The pictures below are some of the incredible ways Hollywood gets camera movement now days. Need a fast moving camera?...attach it to a gyro stabilized crane on a Porsche. Need a really, really fast moving camera while capturing images at 2500fps? Attach is to a robotic crane arm. The picture could either say "come play with me" or "I am your new digital overlord, bow peon!" Need to follow something in high places? Rent the helicopter plus crew for $18k/day like Roger Deakins did with the helicopter below on Skyfall and his new movie, Prisoners.

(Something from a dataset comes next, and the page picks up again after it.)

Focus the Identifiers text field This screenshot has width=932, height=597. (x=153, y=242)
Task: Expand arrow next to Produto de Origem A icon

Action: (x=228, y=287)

The more I see the BBS version of Source Fours, the more I like them. I first saw these lights at NAB and I want to be able to rent them. The original Source Four tungstens are just a burden to work with. These LED ones that BBS make are reasonably cool and don't require gloves.
I had to show an 18k...just because it's so gear-porntastic.
Even Mole-Richardson was highlighting their new LED lights. The Hollywood standard fixtures were kind of off to the side where people were mostly ignoring them. The LED series seemed to be where it's at. The thing I don't quite understand yet is that if they are doing themselves a favor or a disfavor by choosing to keep the same form factor as the mid-20th century tungsten lights they have been producing. It seems like most other people have moved on to lighter weight, more agile, and mobile form factors.
Speaking of form factors, the new "lowcaster" lights from Arri were my find of the show. They put out as much light as a litepanels 1x1, have a built in lens to give a circular beam (unexpected from the shape), dim, +/-green, and allow for color temperature adjustment. There is also a lens accessory that replaces the barn doors which narrows the beam even further. Way cool for what I need to do.
The "broadcaster" version of this light simply adds DMX control. Something I don't need.
One of the vendors told me that Cingear takes on a whole different look at night. Once 7pm hit, the guys with the light balloons and 24k fresnels went to work. On my way out I spotted "The Ice Man" truck and took a photo for my amusement. I wonder if they make snow cones in between blizzard scenes?
Back to the studio today for more ADR.